- _STORED DATA_:
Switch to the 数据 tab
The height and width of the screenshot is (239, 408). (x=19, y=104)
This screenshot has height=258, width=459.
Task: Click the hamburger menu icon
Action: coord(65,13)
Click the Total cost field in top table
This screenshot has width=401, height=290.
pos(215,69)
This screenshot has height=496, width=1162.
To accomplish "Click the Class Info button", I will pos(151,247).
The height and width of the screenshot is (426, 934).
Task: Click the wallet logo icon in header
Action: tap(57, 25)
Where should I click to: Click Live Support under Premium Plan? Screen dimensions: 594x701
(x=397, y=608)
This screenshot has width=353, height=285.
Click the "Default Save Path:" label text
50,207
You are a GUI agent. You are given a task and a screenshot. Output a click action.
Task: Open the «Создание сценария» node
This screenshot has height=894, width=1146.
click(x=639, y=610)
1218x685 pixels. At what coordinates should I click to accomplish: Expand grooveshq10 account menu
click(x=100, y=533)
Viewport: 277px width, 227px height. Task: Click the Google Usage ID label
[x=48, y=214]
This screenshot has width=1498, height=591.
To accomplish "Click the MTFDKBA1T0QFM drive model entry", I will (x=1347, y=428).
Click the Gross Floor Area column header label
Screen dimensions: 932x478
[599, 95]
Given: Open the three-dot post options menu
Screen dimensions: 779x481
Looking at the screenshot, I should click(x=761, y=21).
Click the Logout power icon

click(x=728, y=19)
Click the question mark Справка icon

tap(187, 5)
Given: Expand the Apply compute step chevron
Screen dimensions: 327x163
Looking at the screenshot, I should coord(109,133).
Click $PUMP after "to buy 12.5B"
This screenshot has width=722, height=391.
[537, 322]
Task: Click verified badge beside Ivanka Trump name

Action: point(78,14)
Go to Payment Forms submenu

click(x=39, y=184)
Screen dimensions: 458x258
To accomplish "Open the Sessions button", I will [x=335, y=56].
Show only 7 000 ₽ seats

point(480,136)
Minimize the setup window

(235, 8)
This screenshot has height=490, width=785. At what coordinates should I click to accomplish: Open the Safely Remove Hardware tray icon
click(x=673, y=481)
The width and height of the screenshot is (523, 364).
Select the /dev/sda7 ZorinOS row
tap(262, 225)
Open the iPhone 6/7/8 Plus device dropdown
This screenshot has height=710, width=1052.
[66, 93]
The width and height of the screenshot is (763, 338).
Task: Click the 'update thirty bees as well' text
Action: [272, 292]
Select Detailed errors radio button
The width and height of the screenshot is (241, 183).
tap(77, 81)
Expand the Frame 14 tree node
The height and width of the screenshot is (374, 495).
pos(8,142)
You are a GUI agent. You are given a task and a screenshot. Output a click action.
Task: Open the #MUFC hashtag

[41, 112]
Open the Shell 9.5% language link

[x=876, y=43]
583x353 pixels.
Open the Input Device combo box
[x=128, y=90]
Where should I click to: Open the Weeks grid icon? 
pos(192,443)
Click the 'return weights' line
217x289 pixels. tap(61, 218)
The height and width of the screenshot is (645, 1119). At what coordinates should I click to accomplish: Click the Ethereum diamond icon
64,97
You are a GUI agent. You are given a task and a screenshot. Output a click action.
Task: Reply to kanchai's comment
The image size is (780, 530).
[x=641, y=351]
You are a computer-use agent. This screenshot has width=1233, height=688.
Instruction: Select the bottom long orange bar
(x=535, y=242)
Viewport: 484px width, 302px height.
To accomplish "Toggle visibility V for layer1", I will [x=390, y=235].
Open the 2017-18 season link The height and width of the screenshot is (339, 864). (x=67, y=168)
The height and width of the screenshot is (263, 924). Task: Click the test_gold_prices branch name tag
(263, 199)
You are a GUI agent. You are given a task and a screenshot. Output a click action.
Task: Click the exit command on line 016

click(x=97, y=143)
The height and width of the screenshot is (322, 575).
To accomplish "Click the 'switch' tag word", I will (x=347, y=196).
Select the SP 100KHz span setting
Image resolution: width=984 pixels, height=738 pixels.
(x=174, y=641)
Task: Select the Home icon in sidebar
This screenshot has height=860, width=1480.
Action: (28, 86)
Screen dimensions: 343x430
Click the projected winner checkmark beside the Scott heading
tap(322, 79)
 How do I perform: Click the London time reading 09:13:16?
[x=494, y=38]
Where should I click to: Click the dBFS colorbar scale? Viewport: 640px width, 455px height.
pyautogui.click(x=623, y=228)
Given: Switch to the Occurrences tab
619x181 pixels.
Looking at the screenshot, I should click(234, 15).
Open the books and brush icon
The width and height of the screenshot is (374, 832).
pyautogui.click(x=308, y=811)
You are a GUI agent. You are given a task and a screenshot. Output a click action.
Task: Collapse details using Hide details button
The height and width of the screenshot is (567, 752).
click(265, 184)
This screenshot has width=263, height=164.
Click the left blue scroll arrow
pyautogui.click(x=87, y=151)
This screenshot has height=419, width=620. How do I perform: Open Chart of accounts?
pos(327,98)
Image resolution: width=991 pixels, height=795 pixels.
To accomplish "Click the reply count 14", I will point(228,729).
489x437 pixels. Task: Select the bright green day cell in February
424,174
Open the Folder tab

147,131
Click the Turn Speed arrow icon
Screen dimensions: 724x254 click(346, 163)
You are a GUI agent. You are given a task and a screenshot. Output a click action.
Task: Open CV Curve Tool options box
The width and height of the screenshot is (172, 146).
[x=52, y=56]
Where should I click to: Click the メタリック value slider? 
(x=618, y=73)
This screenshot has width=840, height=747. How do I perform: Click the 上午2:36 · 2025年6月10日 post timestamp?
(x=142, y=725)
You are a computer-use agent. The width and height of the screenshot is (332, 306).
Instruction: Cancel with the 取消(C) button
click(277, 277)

- _WHAT YOU HAVE TO DO_:
Show the lines of the data that hold the word "computer".

- _ANSWER_:
You are a computer-use agent. This screenshot has width=1233, height=688.
You are a computer-use agent. The width and height of the screenshot is (332, 306).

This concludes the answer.